### RECORDS TO USE
# # # #

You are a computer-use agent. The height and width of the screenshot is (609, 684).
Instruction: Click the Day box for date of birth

# # # #

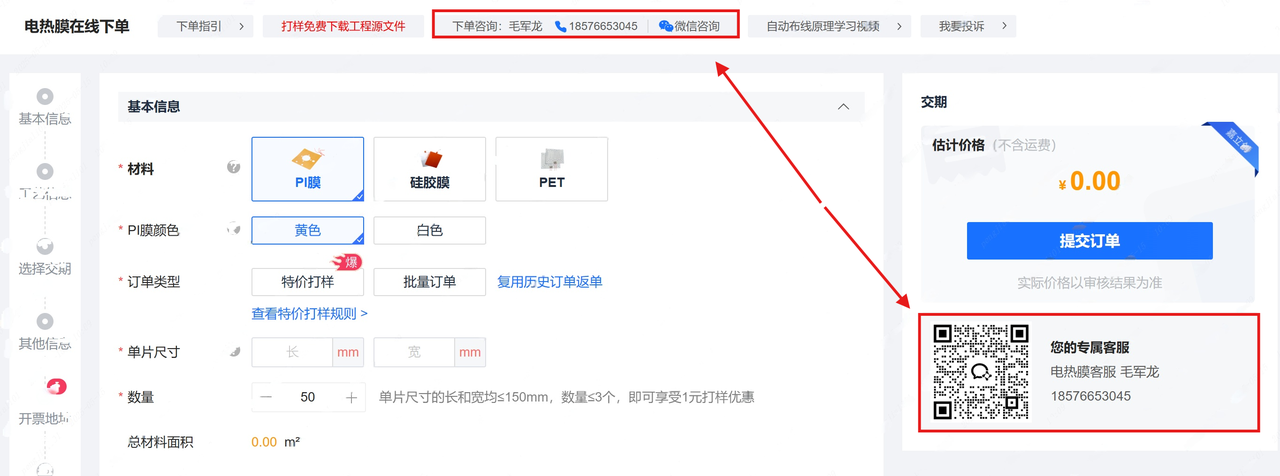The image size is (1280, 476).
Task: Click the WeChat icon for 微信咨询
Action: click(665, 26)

# # # #

### WHAT YOU WILL DO
Only one part of the material above is to be transcribed, namely the lines starting with the line that has "You are a computer-use" and going on through the line that has "Instruction: Click the", exactly as they stand.

### FINAL ANSWER
You are a computer-use agent. The height and width of the screenshot is (609, 684).
Instruction: Click the Day box for date of birth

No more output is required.